* TASK ITEM
When you reach the line containing "This screenshot has", repeat that line and each one after it exactly until the records end, leaving out pictures.

#### EXERCISE DATA ####

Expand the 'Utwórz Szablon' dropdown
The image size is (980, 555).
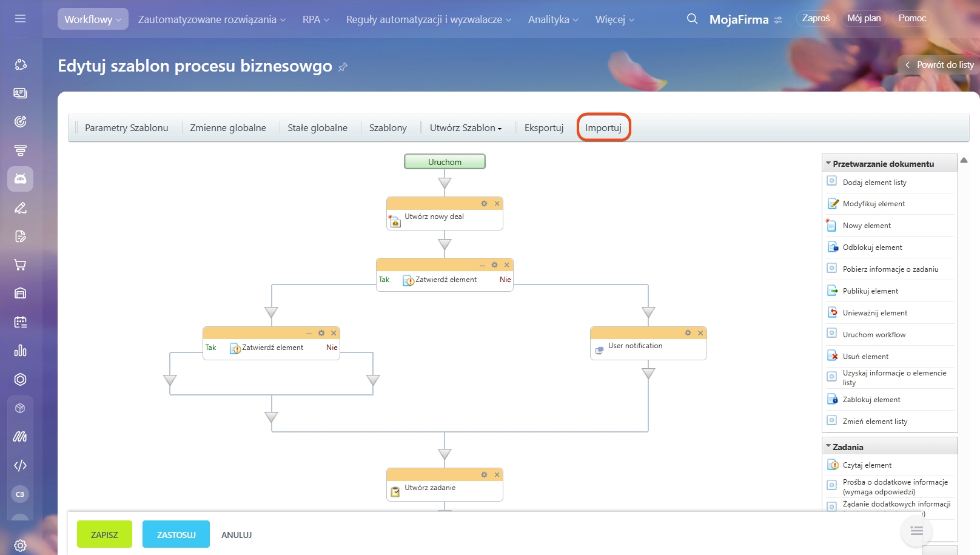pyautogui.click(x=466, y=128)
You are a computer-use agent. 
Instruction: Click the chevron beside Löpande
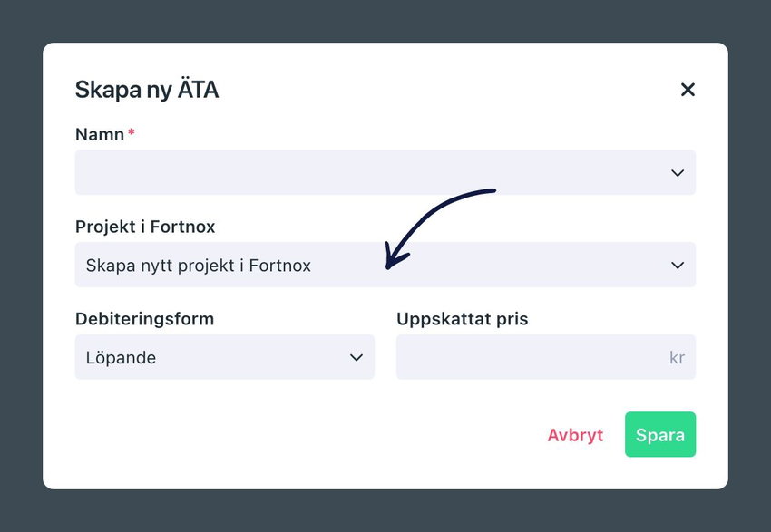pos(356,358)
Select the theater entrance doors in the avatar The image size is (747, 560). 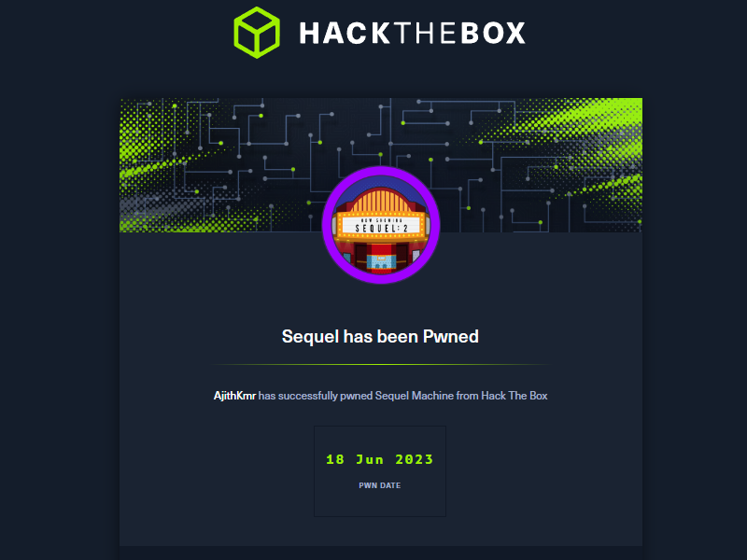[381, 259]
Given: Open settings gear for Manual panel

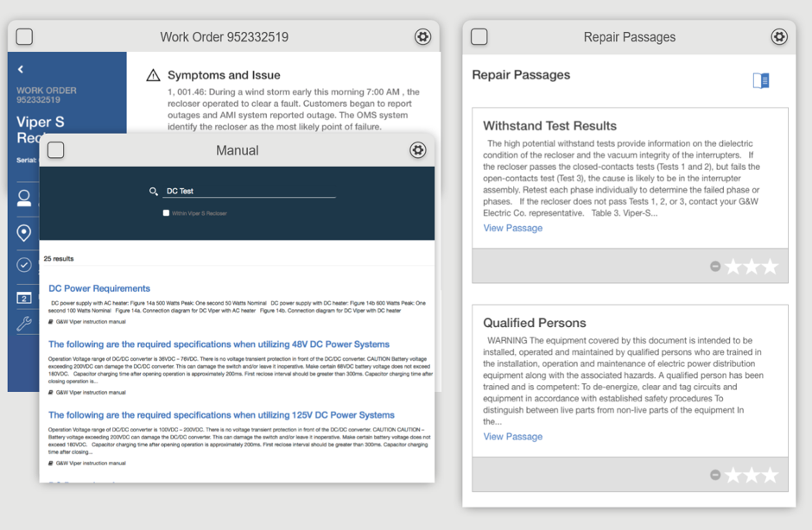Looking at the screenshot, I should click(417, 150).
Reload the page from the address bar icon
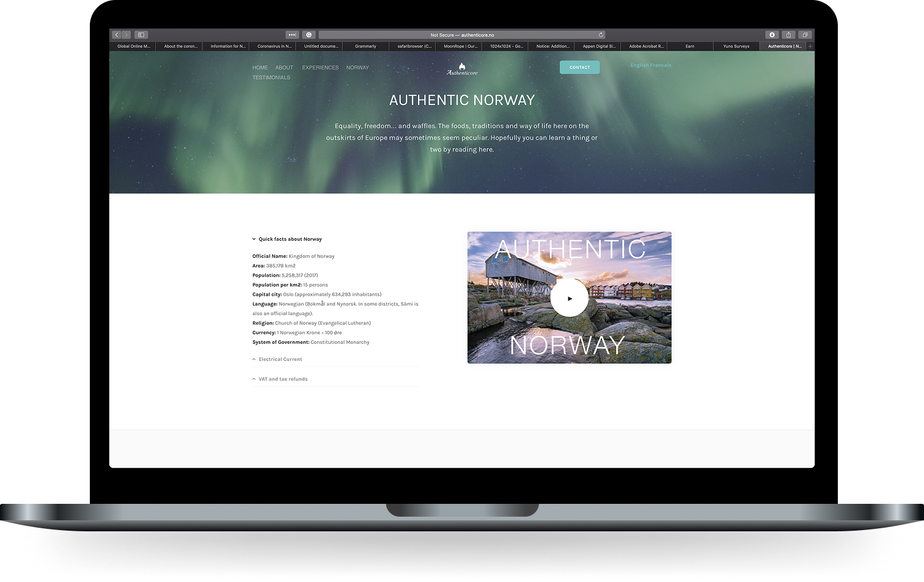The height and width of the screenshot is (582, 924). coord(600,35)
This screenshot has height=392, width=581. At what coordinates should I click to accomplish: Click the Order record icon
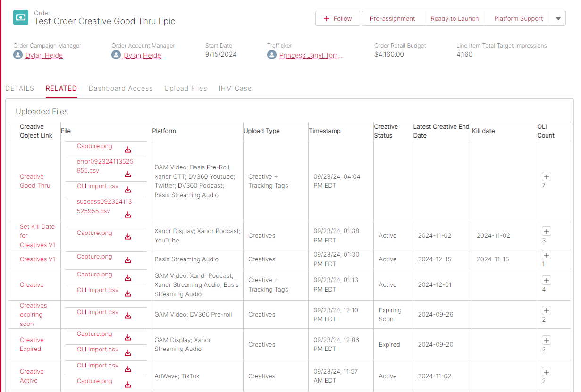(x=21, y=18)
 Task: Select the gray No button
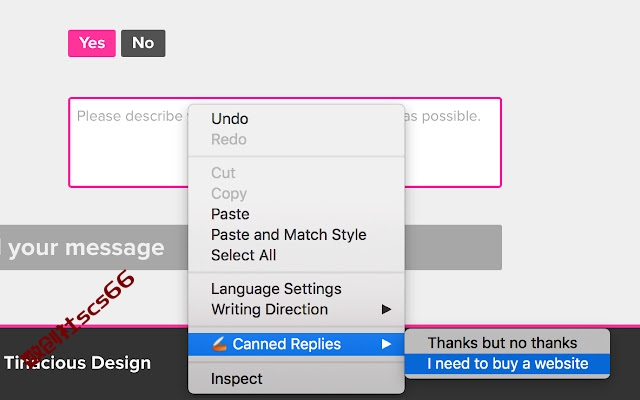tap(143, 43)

####

* WRITTEN ANSWER
This screenshot has height=392, width=581. At what coordinates should I click to accomplish: Click the Order record icon
(x=21, y=18)
 Task: Select the gray No button
tap(143, 43)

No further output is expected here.